Lofty language gives the feel of lofty characters. If a character sounds like Hamlet, we’ll relate to him and his world in a very different way than if he sounds like Sam Jackson in Snakes on a Plane.

Everyday language gives the feel of everyday characters. In books these days, everyday language is more common than lofty, even when stories take place in settings very different from our modern world. As I’ve already mentioned, lots of books include swords, magic, and other tropes of high fantasy, but use language that’s very similar to what we use hear and now.

Similar, but not identical…because you can ruin a story’s effect with words that don’t fit. Slang is particularly dangerous. It’s one thing for a grim-and-gritty wizard to say, “Kill the bastard!” It’s quite another for the wizard to say, “Awesome, dude!” Many slang words and phrases are strongly associated with a specific place and time; use them in a different context, and they sound off-key.

This means that you have to be aware of how language has changed over the ages. Some usages that are ubiquitous today are actually quite new and will ring false in non-modern contexts. The first one that occurs to me is the common use of “need” as a synonym for “want”. Many people don’t think twice about saying, “I need you to pay attention,” or, “I need this to happen today.” However, no one talked like that when I was a kid; I’d guess that the idiom is less than twenty years old. If you write something, say, taking place in the 1960′s, old fogeys like me will notice if you use 2014 phraseology.

So How Do You Tune Your Diction?

As with everything else in writing, you start by reading voraciously and analytically. If a particular book sounds lofty, how does it achieve that effect? If the ambiance is “trailer trash”, what’s the secret to getting that tone…and how does it influence your response to the story? How do the words make you feel about the action and the characters? Do you connect with them more, or less? Do the word choices make the story feel more “real” (even if the setting includes magic or ray-guns) or do the word choices create some different feeling? Most importantly, does that feeling work? Does the language yank you out of the story or heighten the story’s effect?

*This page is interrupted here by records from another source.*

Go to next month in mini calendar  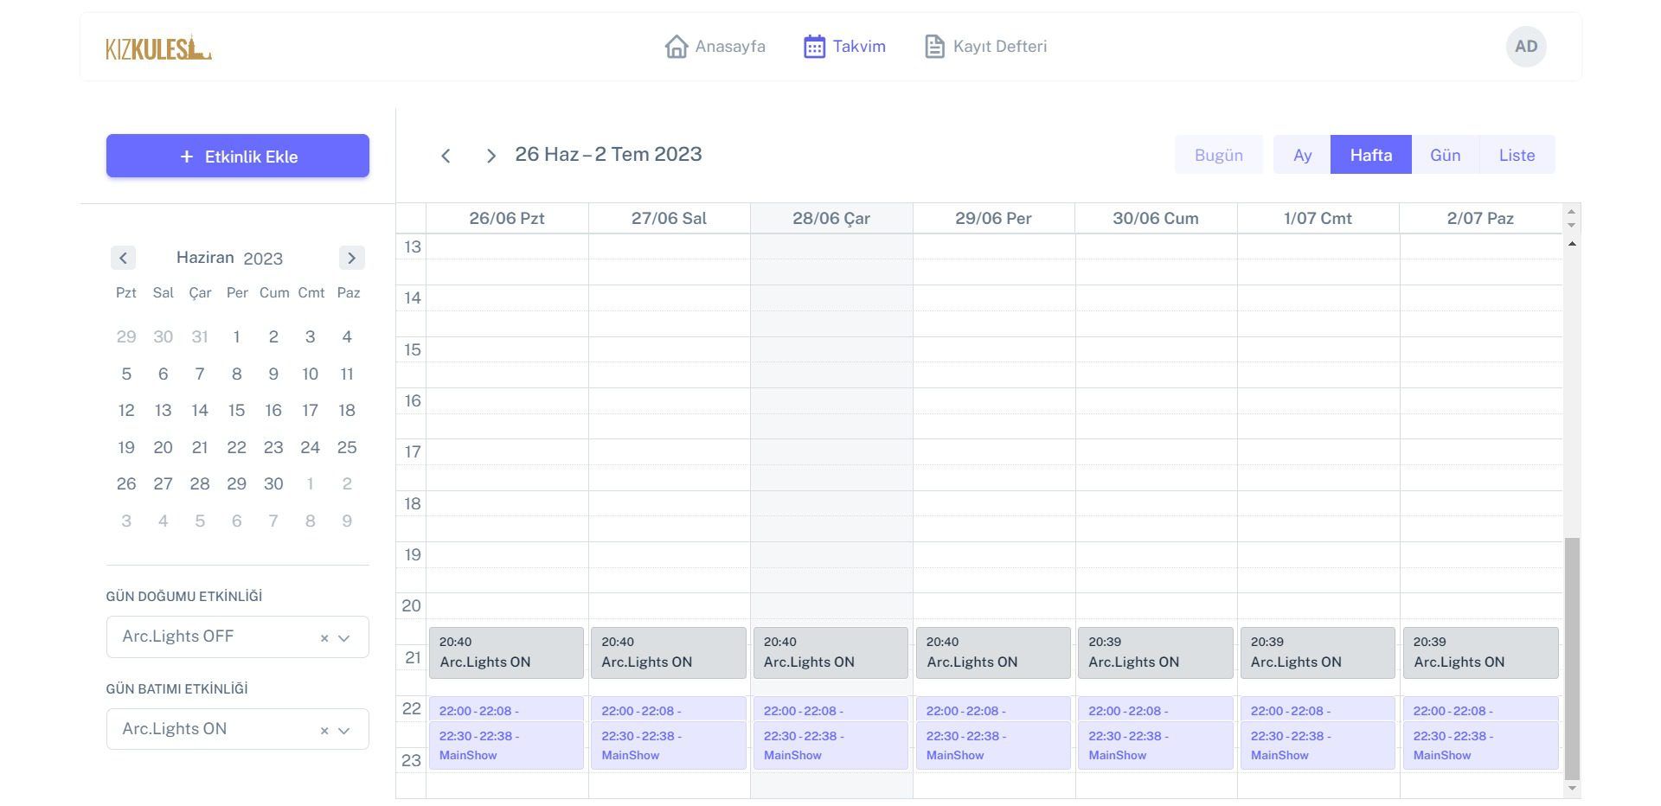click(x=351, y=258)
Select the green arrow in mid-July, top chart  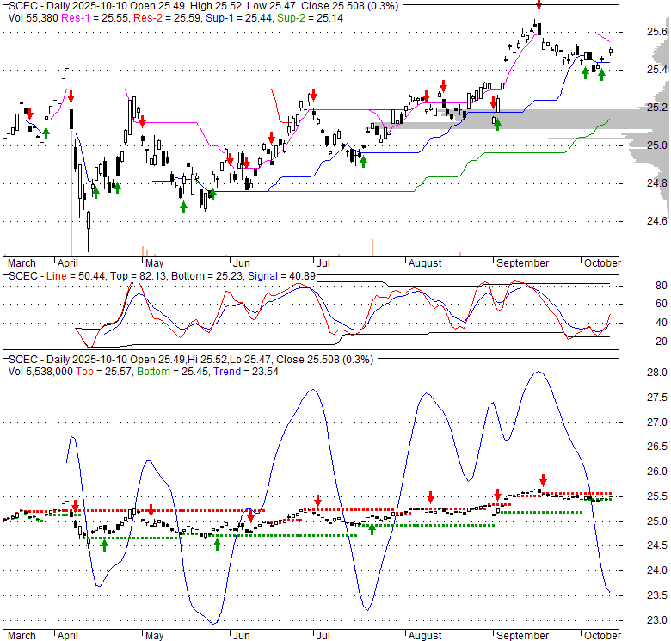point(363,161)
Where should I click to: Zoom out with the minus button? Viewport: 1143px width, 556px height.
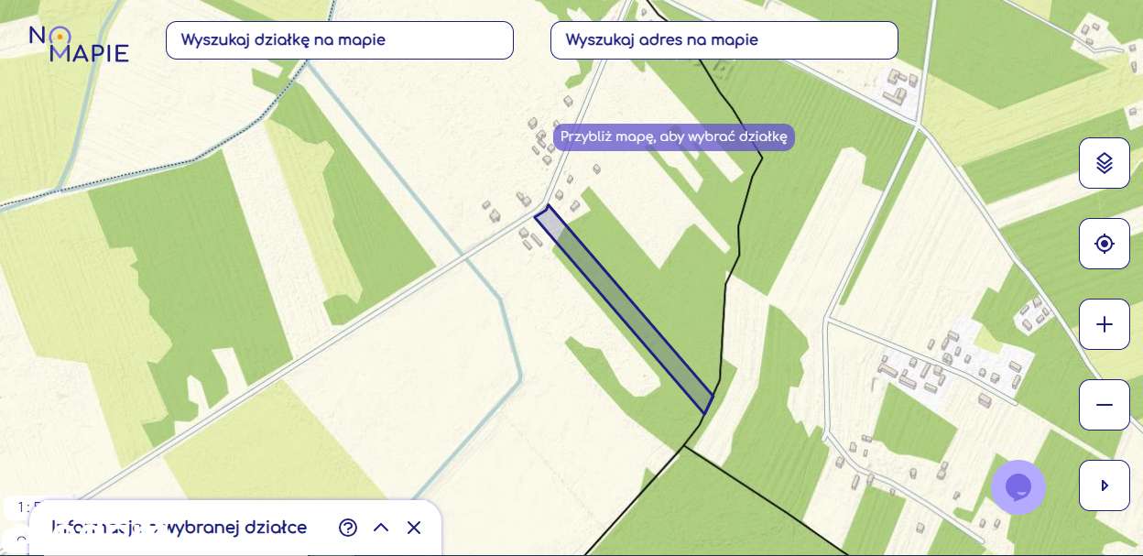pos(1104,405)
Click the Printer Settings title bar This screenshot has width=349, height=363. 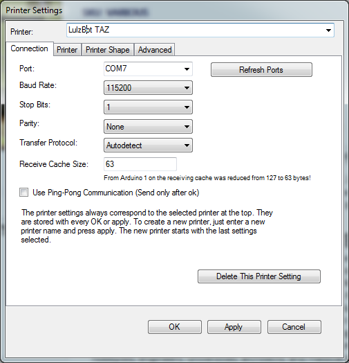pos(174,10)
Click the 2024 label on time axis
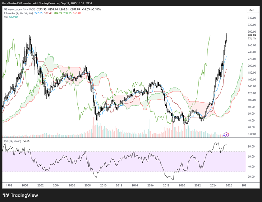 tap(213, 186)
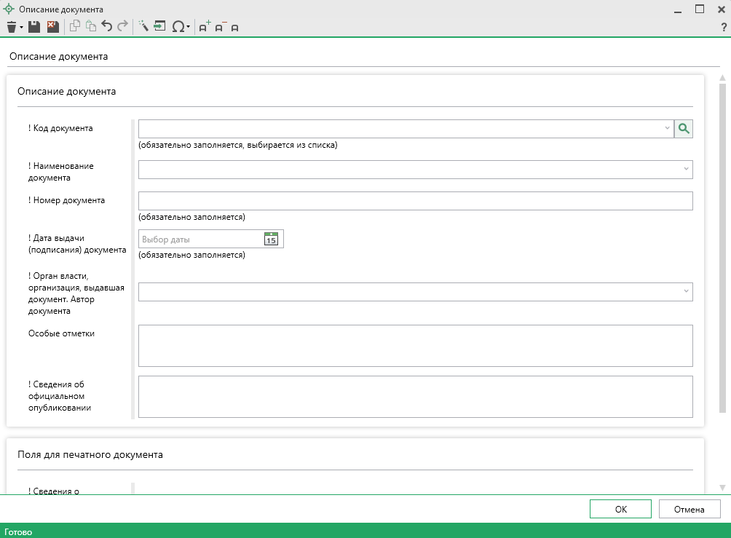Click the help question mark icon
Screen dimensions: 731x538
[724, 27]
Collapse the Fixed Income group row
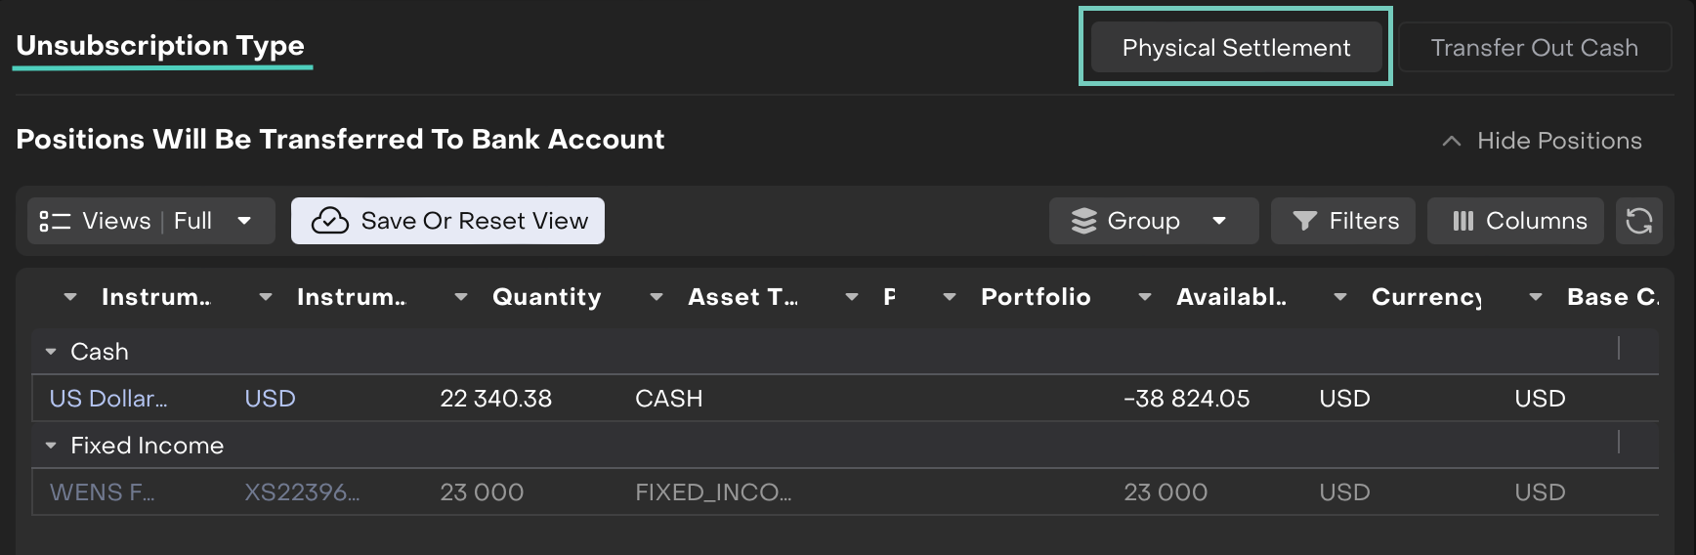1696x555 pixels. [51, 446]
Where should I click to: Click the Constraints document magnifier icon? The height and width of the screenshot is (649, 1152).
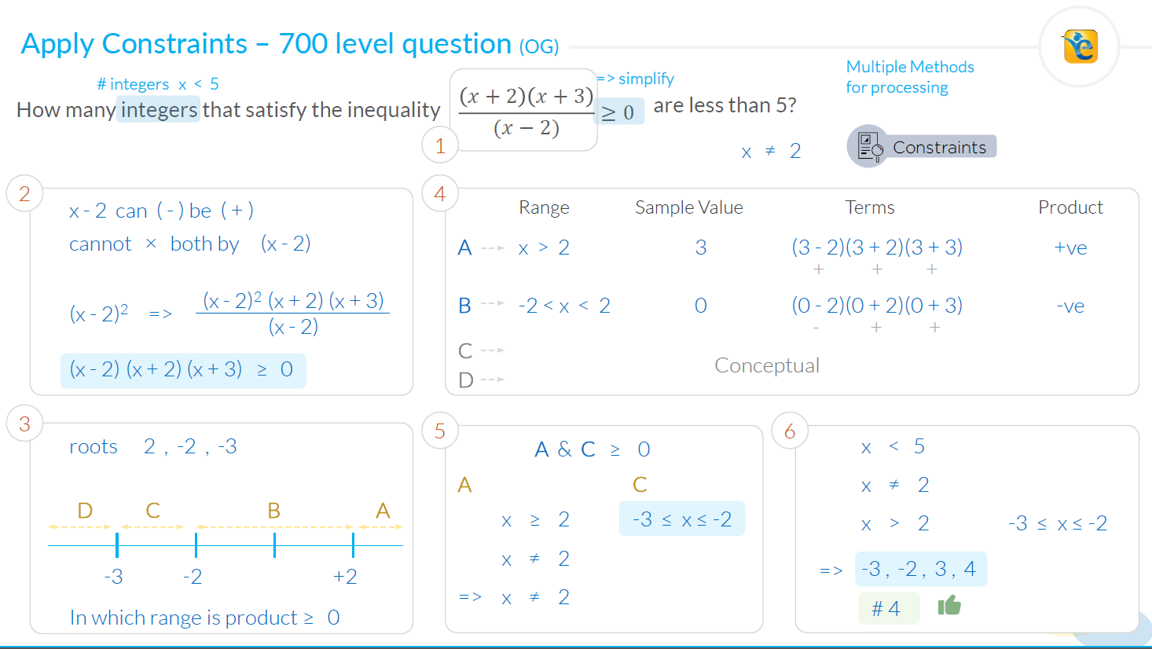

It’s a useful exercise to write a short scene in a variety of dictions, with each version having the same content but a different tone of voice. This gives you practice in playing with tone; it also lets you see how the differences affect the reader’s relationship with the story. Slipping on a banana peel can have the air of comedy or tragedy—it all depends on your delivery.

Coda

That’s the end for this time…and perhaps it’s the end of the Skill List Project too, unless I think of significant skills that I’ve left out, or if someone draws such skills to my attention. Meanwhile, the SF Novelists group have begun an effort to deal with a single theme each month. I think that’s a great idea, so next month, I’ll throw in my two cents’ worth on whatever theme is chosen. Ciao!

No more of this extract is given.